Para diagnosticar la inmunodeficiencia común variable (ICV), suelen hacerse estos exámenes, pruebas y procedimientos:
- Examen físico: El proveedor de atención médica buscará signos de infecciones frecuentes o continuas, ganglios linfáticos hinchados y un bazo o hígado más grandes de lo normal. También puede revisar si hay erupciones o lesiones en la piel y escuchar los pulmones para detectar señales de infección o daño, como sonidos como crujidos al respirar.
- Análisis de laboratorio: Es posible que le recomienden análisis de sangre para evaluar cómo funciona su sistema inmunitario. Estos pueden incluir un hemograma completo, niveles de inmunoglobulinas y pruebas de respuesta de anticuerpos.
- Estudios de imagen: Según sus síntomas, pueden hacer estudios como radiografías o resonancia magnética (RM) para ver si hay problemas en órganos o tejidos.
- Pruebas genéticas: Como la ICV puede considerarse una enfermedad genética, su equipo de atención médica puede hablar con usted sobre pruebas genéticas para buscar cambios en genes, cromosomas o proteínas que puedan contribuir a esta afección.
Para medir qué tanto han avanzado las complicaciones o qué órganos están afectados por la ICV, otras pruebas pueden incluir:
- Procedimientos clínicos: Pueden incluir pruebas de función pulmonar (miden qué tan bien funcionan los pulmones), endoscopia (usa un tubo delgado con una cámara para examinar el sistema digestivo) y biopsias (se toma una pequeña muestra de tejido para revisar si hay problemas al microscopio).
Recuerde que cada caso es diferente. Es esencial consultar con su proveedor de atención médica para recibir recomendaciones y orientación personalizadas.
Los objetivos del tratamiento de la inmunodeficiencia común variable (ICV) son aliviar los síntomas, prevenir infecciones repetidas y manejar las complicaciones. A continuación, los tipos de tratamiento y cómo ayudan a lograr estas metas:
- Terapia de reemplazo de inmunoglobulinas (TRI): Es el tratamiento principal para la ICV. Consiste en infusiones regulares de inmunoglobulinas (anticuerpos) para reemplazar los que faltan y fortalecer la capacidad del sistema inmunitario para combatir infecciones.
- Antibióticos: Se pueden recetar para tratar y prevenir infecciones por bacterias. Ayudan a controlar infecciones agudas y a reducir el riesgo de complicaciones.
- Medicamentos antiinflamatorios: En algunos casos, se usan medicamentos antiinflamatorios como los corticosteroides para manejar complicaciones, como síntomas autoinmunes (cuando el sistema inmunitario ataca por error al propio cuerpo) o problemas inflamatorios relacionados con la ICV.

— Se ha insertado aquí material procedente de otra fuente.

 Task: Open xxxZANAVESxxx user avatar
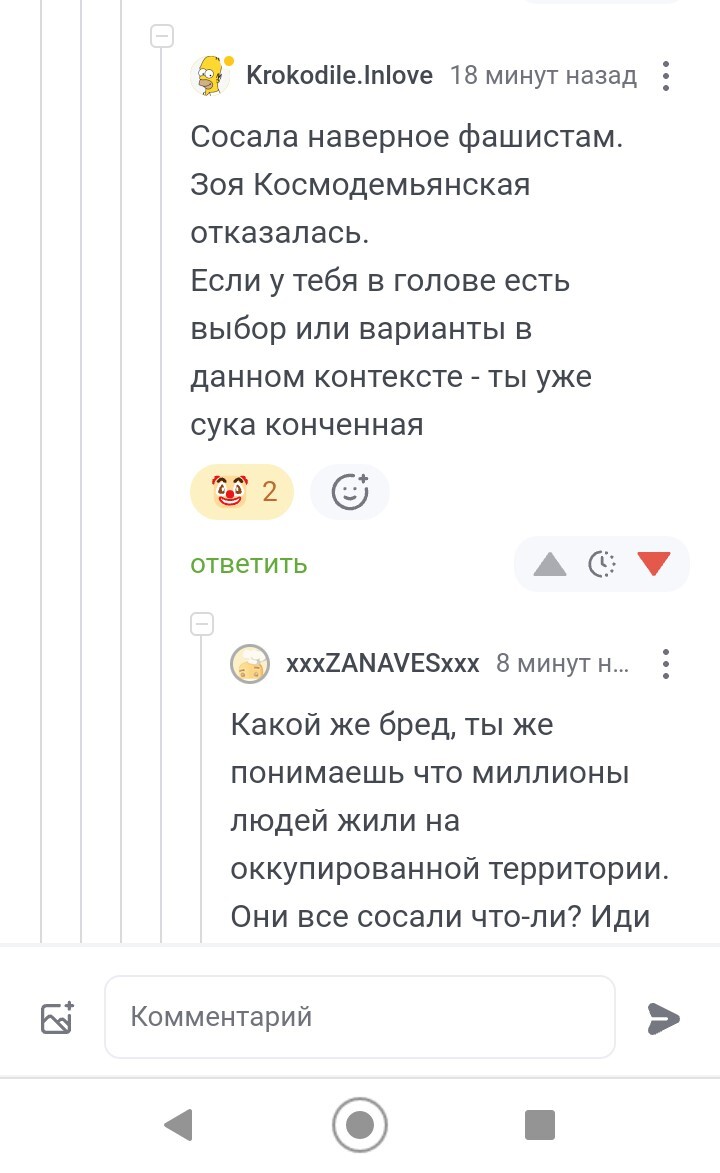[x=250, y=663]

- Vacunas: Las vacunas son importantes para prevenir ciertas infecciones en personas con ICV. Sin embargo, su eficacia puede ser limitada debido a la respuesta debilitada del sistema inmunitario.
- Cambios en el estilo de vida: Mantener una buena salud general con hábitos saludables, como alimentación adecuada, ejercicio regular, buen descanso y manejo del estrés, puede apoyar al sistema inmunitario y reducir el riesgo de infecciones.

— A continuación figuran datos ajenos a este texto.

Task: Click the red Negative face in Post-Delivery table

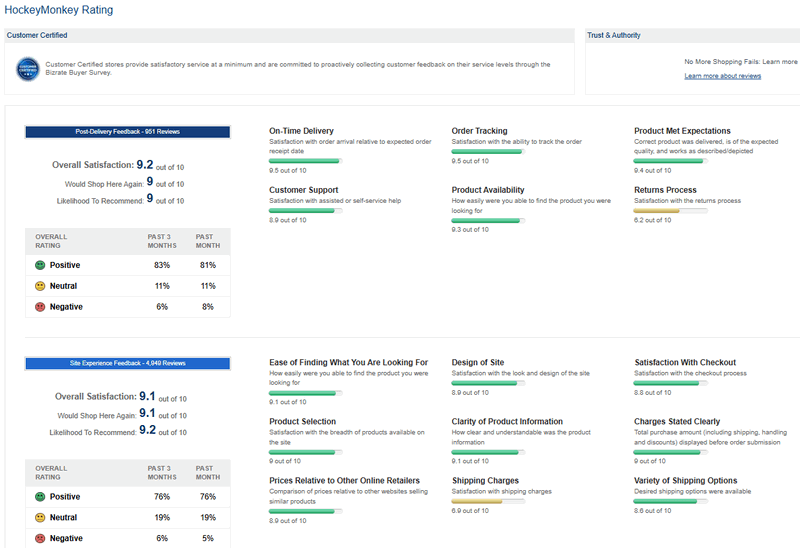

Es importante que el plan de tratamiento se adapte a las necesidades y antecedentes médicos de cada persona. Consultar con un profesional de la salud es clave para decidir el enfoque más adecuado para la ICV.
La dosis de los medicamentos puede variar por muchos factores. Consulte a su profesional de la salud sobre la dosis adecuada para su situación. Pueden presentarse efectos secundarios. Consulte a su profesional de la salud o lea la información que viene con su medicamento para conocer los posibles efectos secundarios.